Confederate general statue removed from Monroe Park after Richmond protest

The statue honoring Confederate General Williams Carter Wickham lays on the Monroe Park sidewalk after being toppled from its pedestal. Photo by Andrew Ringle

Eduardo Acevedo, News Editor

A statue of Confederate General Williams Carter Wickham was dismantled during a protest on Saturday night in Monroe Park. The statue was pulled off of its pedestal around 10:45 p.m.

Protests began in Monroe Park at 7 p.m. on Saturday with pots, pans and wooden spoons implemented as noise makers as they marched to the John Marshall Courts building on 9th Street. On the building’s courtyard, the kitchenware was used to make music as people danced and cheered.

David Briscoe has been protesting since Wednesday, and he said he saw police and the National Guard putting the Wickham statue into a box after it toppled.

“I’m hoping that they’re not gonna try to put this statue back up for the simple fact that we’re fighting to take these statues down,” Briscoe said. “The fact that it came down is the goal.”

The statue of Confederate General Williams Carter Wickham lays beside its base in Monroe Park. Photo by Andrew Ringle

Briscoe wants to see the removal of more statues honoring Confederate leaders in Richmond, whether it’s by city contractors or demonstrators.

“Who wants to keep being reminded of where we’ve come from?” Briscoe said. “If we fought battles and we won a war, a civil war, against this army that was fighting in opposition, then why are their monuments still here?”

After the statue was de-erected, protesters marched to the Robert E. Lee statue on Monument Avenue, where VCU senior Collin Sandler said he found water bottles that smelled like chemicals and bleach. 

The financial technology major poured out the water bottles on the grass near the statue to determine if they contained a toxic substance. He planned to return on Sunday to see if the grass has died.

“It seems like it’s really hard for people to tell if the water’s been contaminated or not,” Sandler said. “But it’s really sad because we’re all just out here peaceful protesting, and the people who look like they’re trying to help might not be on our side.” 

At the John Marshall Courts building, speakers discussed a need for funding to train police officers on proper responses to mental health crises. Others said police should be defunded instead. 
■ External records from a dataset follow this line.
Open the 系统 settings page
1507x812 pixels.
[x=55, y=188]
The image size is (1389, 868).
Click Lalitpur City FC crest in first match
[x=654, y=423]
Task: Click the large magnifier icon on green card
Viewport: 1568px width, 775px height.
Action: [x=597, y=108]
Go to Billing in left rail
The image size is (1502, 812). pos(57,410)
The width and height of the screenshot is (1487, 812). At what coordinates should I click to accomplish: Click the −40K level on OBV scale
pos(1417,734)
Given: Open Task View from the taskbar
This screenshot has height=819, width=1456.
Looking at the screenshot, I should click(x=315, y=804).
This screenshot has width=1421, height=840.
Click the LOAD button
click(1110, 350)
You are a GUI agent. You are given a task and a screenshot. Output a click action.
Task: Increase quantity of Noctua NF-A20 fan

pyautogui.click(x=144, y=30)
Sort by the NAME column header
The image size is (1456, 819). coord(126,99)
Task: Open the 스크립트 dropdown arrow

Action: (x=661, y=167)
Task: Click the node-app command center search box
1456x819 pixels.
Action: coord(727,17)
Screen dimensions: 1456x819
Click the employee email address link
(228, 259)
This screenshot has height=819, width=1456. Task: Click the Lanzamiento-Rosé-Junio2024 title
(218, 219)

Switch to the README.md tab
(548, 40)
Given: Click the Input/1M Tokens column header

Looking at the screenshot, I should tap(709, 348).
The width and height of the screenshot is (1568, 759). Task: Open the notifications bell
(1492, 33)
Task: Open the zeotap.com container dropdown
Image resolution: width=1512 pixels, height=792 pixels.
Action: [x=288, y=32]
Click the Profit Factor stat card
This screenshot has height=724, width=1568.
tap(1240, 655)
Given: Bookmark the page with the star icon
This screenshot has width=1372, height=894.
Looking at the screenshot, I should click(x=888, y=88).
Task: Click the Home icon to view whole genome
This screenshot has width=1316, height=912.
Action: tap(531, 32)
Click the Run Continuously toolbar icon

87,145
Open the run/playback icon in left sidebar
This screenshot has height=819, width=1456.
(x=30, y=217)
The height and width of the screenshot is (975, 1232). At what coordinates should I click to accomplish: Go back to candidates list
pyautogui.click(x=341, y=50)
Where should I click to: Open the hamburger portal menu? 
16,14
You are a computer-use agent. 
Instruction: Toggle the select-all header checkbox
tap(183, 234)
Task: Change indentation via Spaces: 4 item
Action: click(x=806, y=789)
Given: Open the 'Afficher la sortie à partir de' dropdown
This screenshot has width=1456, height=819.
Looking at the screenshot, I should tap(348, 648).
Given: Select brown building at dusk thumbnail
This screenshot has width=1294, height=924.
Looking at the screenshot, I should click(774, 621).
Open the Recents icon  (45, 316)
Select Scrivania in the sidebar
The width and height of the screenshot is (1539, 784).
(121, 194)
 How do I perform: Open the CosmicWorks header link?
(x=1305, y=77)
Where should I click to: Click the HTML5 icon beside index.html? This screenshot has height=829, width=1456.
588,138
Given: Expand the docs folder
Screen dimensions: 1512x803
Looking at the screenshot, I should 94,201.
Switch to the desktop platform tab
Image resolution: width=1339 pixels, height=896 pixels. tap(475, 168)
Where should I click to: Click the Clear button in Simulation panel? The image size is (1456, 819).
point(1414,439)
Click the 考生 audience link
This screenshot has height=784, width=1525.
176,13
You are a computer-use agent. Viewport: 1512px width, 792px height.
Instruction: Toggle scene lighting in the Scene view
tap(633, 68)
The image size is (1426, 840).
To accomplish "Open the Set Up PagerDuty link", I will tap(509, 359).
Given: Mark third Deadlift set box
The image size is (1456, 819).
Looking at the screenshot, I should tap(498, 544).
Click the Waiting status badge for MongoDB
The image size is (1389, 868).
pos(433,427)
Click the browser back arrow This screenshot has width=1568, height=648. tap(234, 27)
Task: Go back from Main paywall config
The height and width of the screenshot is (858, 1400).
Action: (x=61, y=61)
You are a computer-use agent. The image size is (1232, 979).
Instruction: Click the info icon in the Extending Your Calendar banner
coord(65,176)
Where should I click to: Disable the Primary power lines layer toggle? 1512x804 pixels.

“Amplify black voices,” another speaker said.

Hundreds of protesters gathered at the John Marshall Courts building, many using pots and pans to amplify the crowd’s noise. Photo by Eduardo Acevedo

VCU political science major Dorean Seaborn said she supports Richmond Mayor Levar Stoney’s commitment to implementing a citizen’s review board that would oversee law enforcement.

“We can’t completely, like, defund the police, but we do have to figure out better ways,” Seaborn said. “Don’t get a person in who’s a white supremacist. … We gotta have a person who actually cares about the community.”

Seaborn said she also supports Stoney’s decision to implement the “Marcus Alert,” which would require police to bring in Richmond Behavioral Health Authority when someone is experiencing a mental health crisis. The alert was named after VCU alumnus Marcus David Peters, who was killed in 2018 by a Richmond police officer while experiencing a mental health crisis.

Ryan, a protester who preferred not to disclose his last name, said police shouldn’t be involved in cases of people experiencing mental health crises. He said in an instance where he experienced a mental episode and the police were involved, they made him feel uncomfortable.

“Someone with a gun isn’t gonna make you feel comfortable,” the J. Sargeant Reynolds Community College student said. “I want someone who can talk with me.”

The business major said he wanted police funding to be reallocated toward social work, transportation and education. Ryan said he has attended most of the Richmond protests held so far and was there Saturday to serve as a “shield” for black protesters.

“As far as I’m concerned, we’re a guest here, and it is our job to use our white privilege,” Ryan said. “It’s not to over-speak, it’s not to co-op, it’s to be here to protect black people and to use our privilege to speak out against what’s going on in this country.”

Demonstrator Divine Unique joined Richmond protests for the first time on Saturday and said the unity of the protesters made her emotional.

“It takes longer to train to be a cosmetologist than it does to be a cop, and that says something,” Unique said. “Something’s wrong there.”

Managing Editor Hannah Eason and Executive Editor Andrew Ringle contributed to this report.

This article was updated to include quotes from demonstrators.

1 Comment

  1. “Someone with a gun isn’t gonna make you feel comfortable,” the J. Sargeant Reynolds Community College student said. “I want someone who can talk with me.”

    So go see a psychiatrist, Needy! It’s not the police officer’s job to make you feel comfortable. It’s their job to maintain public order/safety when you were having your undisclosed mental episode.